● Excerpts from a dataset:
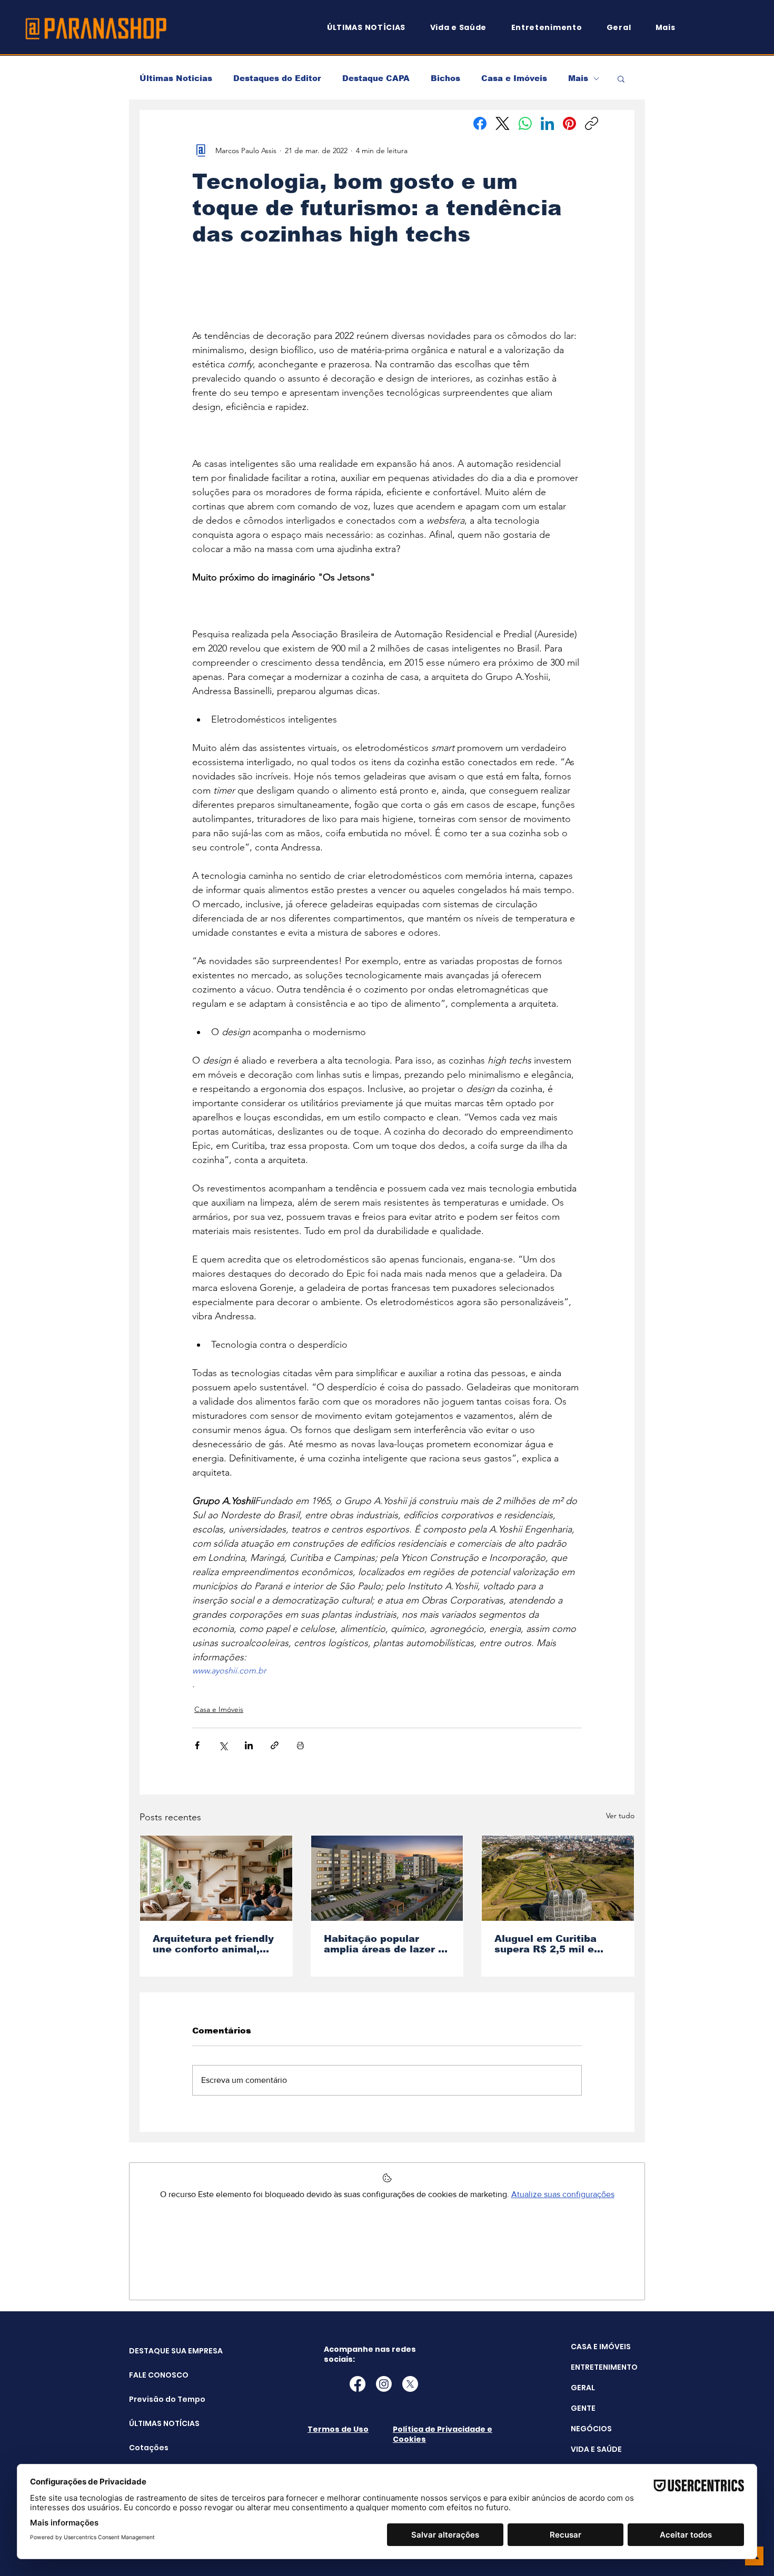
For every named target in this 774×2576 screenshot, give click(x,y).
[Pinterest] (569, 123)
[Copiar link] (591, 123)
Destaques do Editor (277, 78)
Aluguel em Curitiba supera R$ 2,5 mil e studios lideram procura (556, 1943)
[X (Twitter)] (502, 123)
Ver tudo (620, 1815)
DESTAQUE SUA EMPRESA (155, 2351)
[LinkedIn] (547, 123)
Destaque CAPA (376, 78)
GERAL (583, 2387)
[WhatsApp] (525, 123)
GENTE (583, 2408)
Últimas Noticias (176, 78)
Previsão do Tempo (155, 2399)
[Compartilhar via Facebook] (197, 1745)
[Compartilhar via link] (275, 1745)
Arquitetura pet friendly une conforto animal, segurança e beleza (213, 1943)
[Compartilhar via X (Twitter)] (223, 1745)
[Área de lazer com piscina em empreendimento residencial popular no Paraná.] (387, 1878)
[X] (410, 2384)
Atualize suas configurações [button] (562, 2194)
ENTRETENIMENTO (604, 2367)
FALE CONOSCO (155, 2375)
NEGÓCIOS (591, 2428)
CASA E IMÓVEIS (601, 2346)
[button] (670, 27)
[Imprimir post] (300, 1745)
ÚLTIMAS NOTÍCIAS (155, 2423)
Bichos (445, 78)
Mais (578, 78)
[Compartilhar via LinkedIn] (249, 1745)
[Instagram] (384, 2384)
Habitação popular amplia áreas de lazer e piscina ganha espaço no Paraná (384, 1943)
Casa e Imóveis (514, 78)
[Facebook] (480, 123)
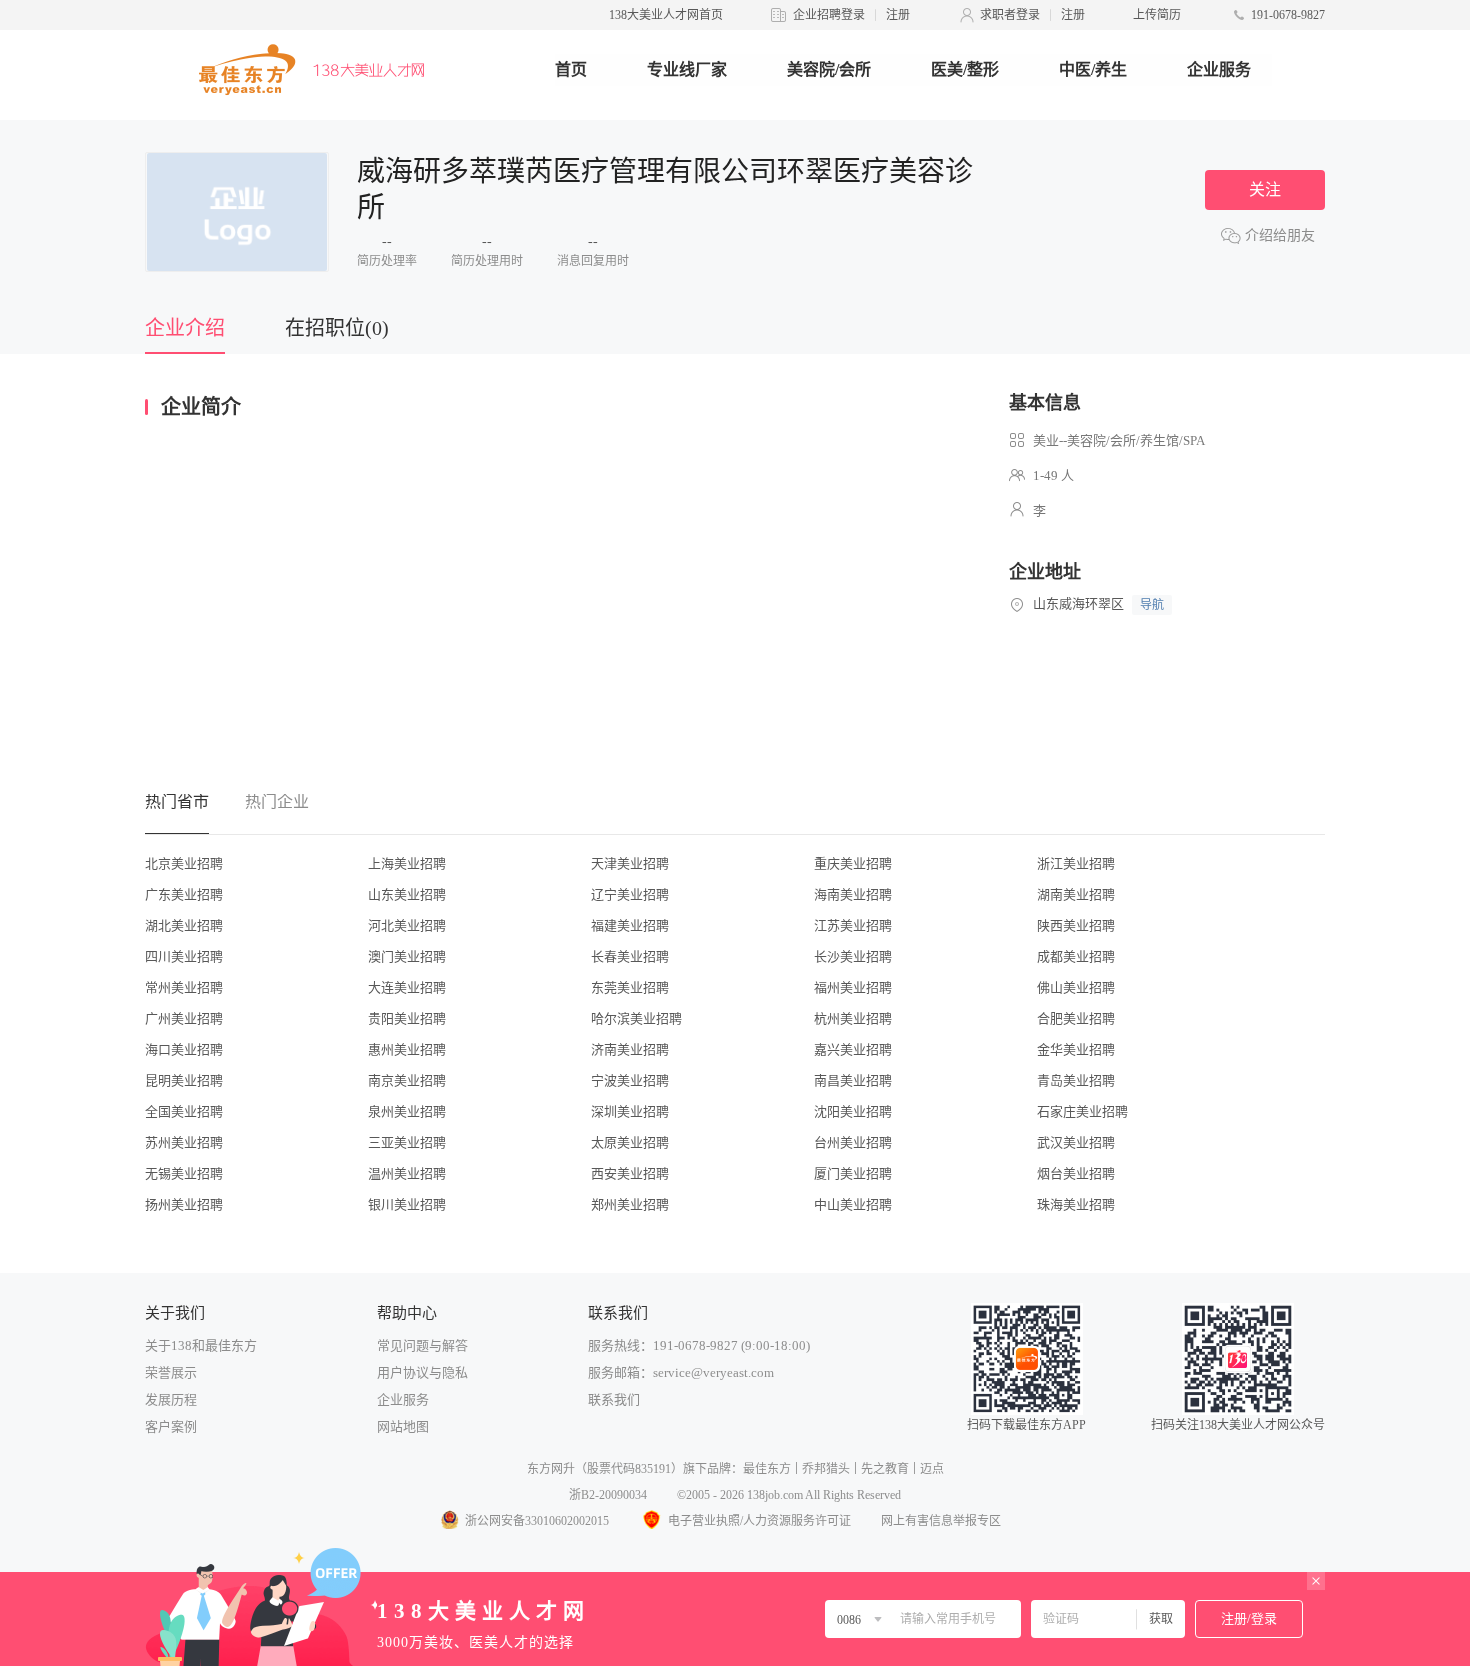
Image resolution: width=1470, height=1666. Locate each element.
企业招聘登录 (829, 15)
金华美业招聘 (1076, 1049)
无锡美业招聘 (184, 1173)
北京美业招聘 (184, 863)
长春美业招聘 (630, 956)
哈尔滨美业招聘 (636, 1018)
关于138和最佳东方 (201, 1345)
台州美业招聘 (853, 1142)
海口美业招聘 (184, 1049)
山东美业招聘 (407, 894)
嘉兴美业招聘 (853, 1049)
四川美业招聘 (184, 956)
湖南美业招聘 (1076, 894)
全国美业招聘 (184, 1111)
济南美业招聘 (630, 1049)
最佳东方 (767, 1469)
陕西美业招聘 (1076, 925)
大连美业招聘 (407, 987)
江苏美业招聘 (853, 925)
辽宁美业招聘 (630, 894)
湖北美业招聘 (184, 925)
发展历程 (171, 1399)
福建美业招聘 (630, 925)
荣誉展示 (171, 1372)
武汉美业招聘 (1076, 1142)
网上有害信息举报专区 (941, 1521)
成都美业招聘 (1076, 956)
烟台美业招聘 (1076, 1173)
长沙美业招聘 (853, 956)
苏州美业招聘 (184, 1142)
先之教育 (885, 1469)
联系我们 (614, 1399)
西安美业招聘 (630, 1173)
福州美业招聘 (853, 987)
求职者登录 (1010, 15)
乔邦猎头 (826, 1469)
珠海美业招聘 (1076, 1204)
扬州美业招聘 (184, 1204)
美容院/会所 (829, 69)
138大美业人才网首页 (666, 15)
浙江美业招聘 (1076, 863)
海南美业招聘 (853, 894)
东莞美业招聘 (630, 987)
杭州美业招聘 (853, 1018)
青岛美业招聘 (1076, 1080)
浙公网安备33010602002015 (537, 1521)
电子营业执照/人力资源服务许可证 (759, 1521)
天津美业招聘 (630, 863)
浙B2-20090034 (608, 1495)
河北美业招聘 (407, 925)
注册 (898, 15)
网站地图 (403, 1426)
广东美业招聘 (184, 894)
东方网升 (551, 1469)
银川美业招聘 (407, 1204)
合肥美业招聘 (1076, 1018)
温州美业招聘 (407, 1173)
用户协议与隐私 (422, 1372)
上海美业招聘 (407, 863)
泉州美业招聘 (407, 1111)
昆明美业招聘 (184, 1080)
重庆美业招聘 (853, 863)
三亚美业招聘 (407, 1142)
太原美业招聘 (630, 1142)
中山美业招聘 (853, 1204)
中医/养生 (1093, 69)
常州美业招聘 (184, 987)
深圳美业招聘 (630, 1111)
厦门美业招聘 (853, 1173)
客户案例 (171, 1426)
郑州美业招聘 (630, 1204)
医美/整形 (965, 69)
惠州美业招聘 (407, 1049)
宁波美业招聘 (630, 1080)
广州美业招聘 (184, 1018)
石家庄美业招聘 (1082, 1111)
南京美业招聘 (407, 1080)
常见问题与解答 (422, 1345)
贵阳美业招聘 (407, 1018)
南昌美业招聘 (853, 1080)
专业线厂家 (687, 69)
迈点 (932, 1469)
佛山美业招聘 (1076, 987)
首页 (571, 69)
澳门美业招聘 (407, 956)
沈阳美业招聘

● WHAT YOU NEED TO DO: Give back, word for word, the lines from the one with "宁波美业招聘 (630, 1080)" through the last line of the entries, both included, and no other line.

● EXPECTED OUTPUT:
宁波美业招聘 (630, 1080)
广州美业招聘 (184, 1018)
石家庄美业招聘 (1082, 1111)
南京美业招聘 (407, 1080)
常见问题与解答 (422, 1345)
贵阳美业招聘 (407, 1018)
南昌美业招聘 (853, 1080)
专业线厂家 (687, 69)
迈点 (932, 1469)
佛山美业招聘 (1076, 987)
首页 (571, 69)
澳门美业招聘 (407, 956)
沈阳美业招聘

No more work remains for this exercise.